There was a mountain of business, as usual, including fresh drafts of his sisters’ settlements, Lassie’s marriage necessitating complicated changes. On the estates tenants had vacated, electricity had been installed and cottages built, and in his study Cherry perused the prices of prudently purchased debenture stock. He had come back a richer man. Rents had been flowing in from Denford, Lamer, Little Wittenham and the Watling Street house in London, and at the end of 1913 he received a payment from the Swansea estate on which he had inherited the role of mortgagee to the tune of £27,500 (well over a million today). He instructed his brokers to reinvest.

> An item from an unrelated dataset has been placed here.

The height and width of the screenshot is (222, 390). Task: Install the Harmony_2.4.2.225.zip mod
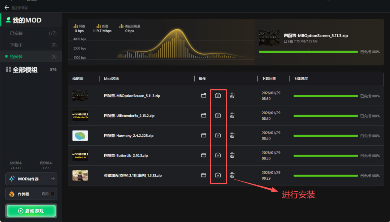[x=218, y=135]
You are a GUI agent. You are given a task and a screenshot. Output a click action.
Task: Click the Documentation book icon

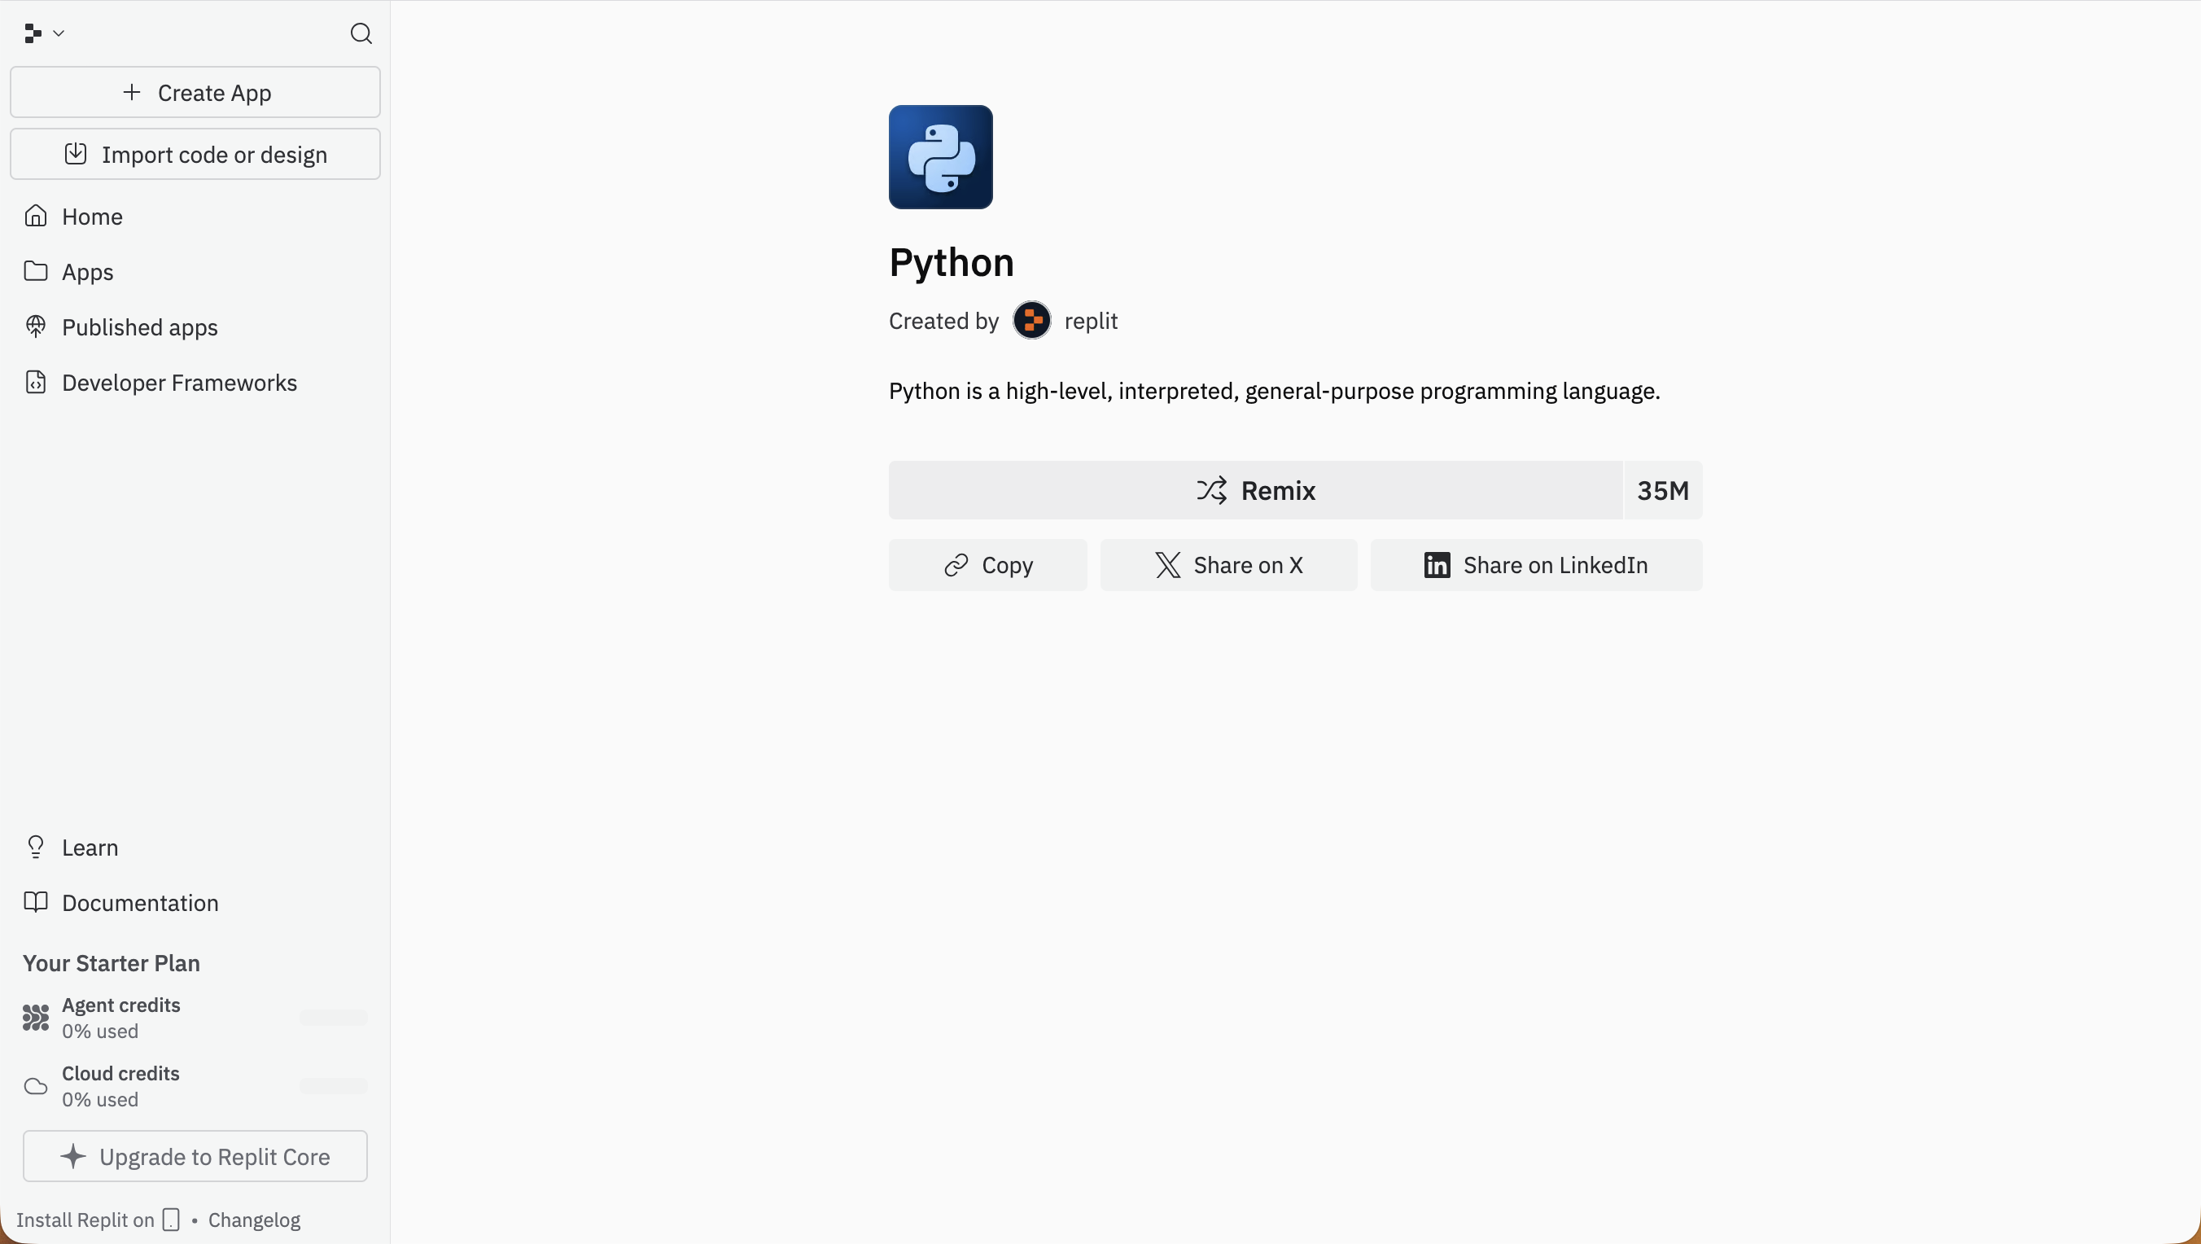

Beyond the gentle slopes of Hertfordshire, expedition business pressed upon him. Days after his return he hurried down to the hectic Victoria Street offices, where letters were going out in their hundreds on black-edged expedition paper, soliciting funds (the expedition had virtually gone bankrupt while its members were in the Antarctic), thanking donors and keeping relatives informed. Teddy Evans, much in evidence, was recovering from fresh tragedy: his wife Hilda had died of peritonitis on the journey home from New Zealand. But he threw himself into expedition work, and addressed an audience of 9,000 at the Albert Hall. On Atch’s advice, Cherry was on the platform alongside him, maintaining an appearance of taciturn dignity while churning hotly inside. More happily, Cherry was able to pick up Kris, who was a free hound after eight days in quarantine.

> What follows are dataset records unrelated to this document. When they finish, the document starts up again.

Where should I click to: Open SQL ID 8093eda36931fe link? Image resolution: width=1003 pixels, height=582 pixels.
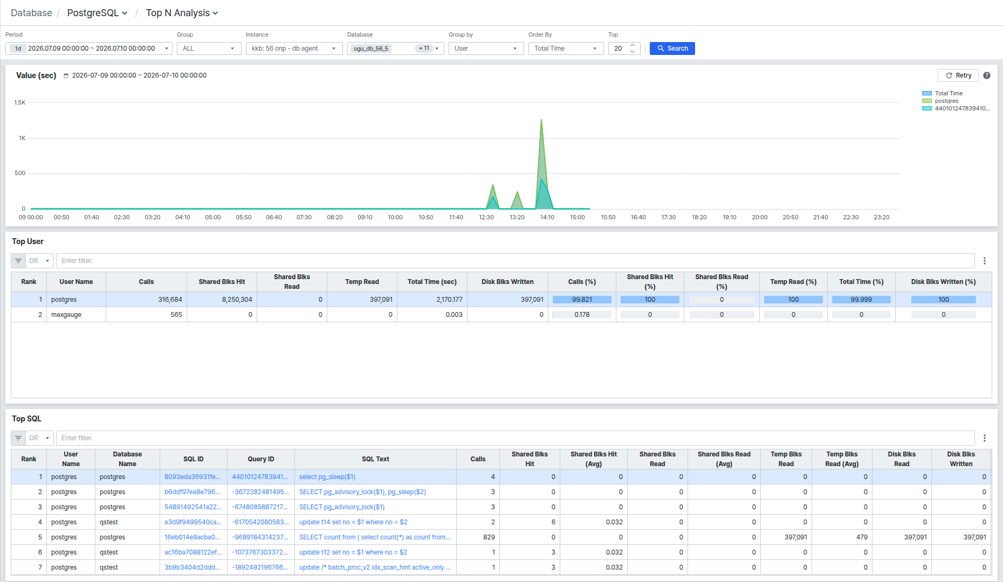pyautogui.click(x=193, y=477)
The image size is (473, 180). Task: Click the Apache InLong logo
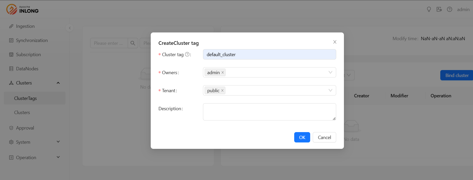[22, 9]
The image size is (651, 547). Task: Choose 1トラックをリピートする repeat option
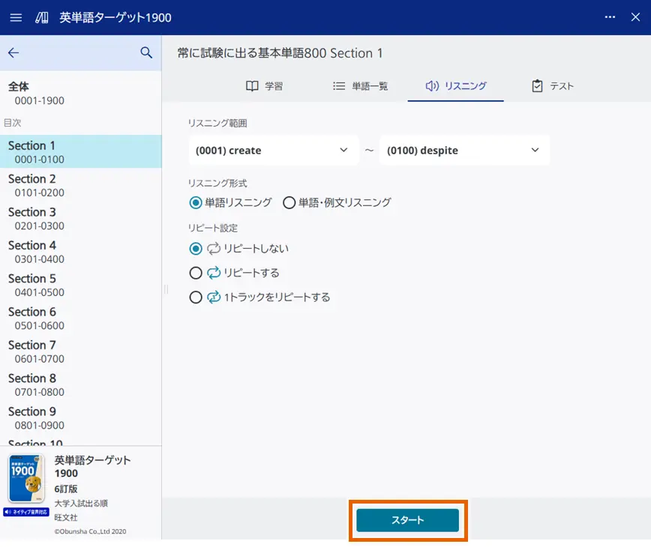pyautogui.click(x=196, y=297)
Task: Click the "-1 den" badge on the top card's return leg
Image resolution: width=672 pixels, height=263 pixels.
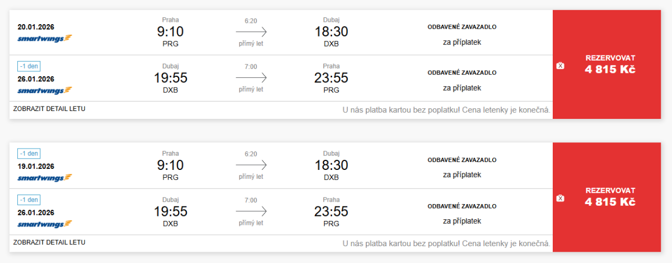Action: click(29, 66)
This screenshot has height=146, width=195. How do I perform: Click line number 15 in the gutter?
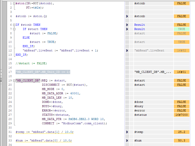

Cherry was drawn to the families of his dead friends. He became fond of Birdie’s mother Emily (‘Sometimes you seem a little bit of him left to me,’ she told him), and his sister Mary, known as May, and he went down to Henley-on-Thames for tea with Scott’s mother and one of his sisters. He often saw Kathleen. But of all the relatives, he was closest to Oriana Wilson. Like Kathleen and Scott’s mother she had been up to Lamer in his absence, and now she and Cherry embarked on a friendship that was to last until her death in 1945. A tall and handsome, though not beautiful, woman, Ory was restless and independent, and she hated publicity, a characteristic that appealed deeply to Cherry. She had a strong smile with a hint of the iceberg, and was reserved and friendly at the same time. If she didn’t like someone – Kathleen Scott, for instance – she behaved as if that person didn’t exist. She felt protective of Cherry, as her husband had. But she was not as soft as Bill.

On 14 June the
Terra Nova
sailed into Cardiff under Pennell’s command, three years after she had left. There were no banquets. Cherry was there to meet her, and so were Ory and Caroline Oates, Titus’s formidable mother. Mrs Oates had already read her son’s diary, as it had been brought back ahead of the ship, and she had been interviewing survivors in an attempt to establish what had really happened (‘Oh, he was just champion,’ one of the seamen kept saying when remembering Titus). A strong and intelligent woman quite capable of reading between the lines, she did not accept the notion of heroic explorers dying for the honour of their country: she suspected that Scott had been a bungler. Teddy Evans and Atch both told her that Titus had regretted going on the expedition – on one occasion he had to be talked out of returning with the ship before the southern journey had even begun. Her son, Caroline concluded, had been ‘disgusted with the way in which the whole thing was done’.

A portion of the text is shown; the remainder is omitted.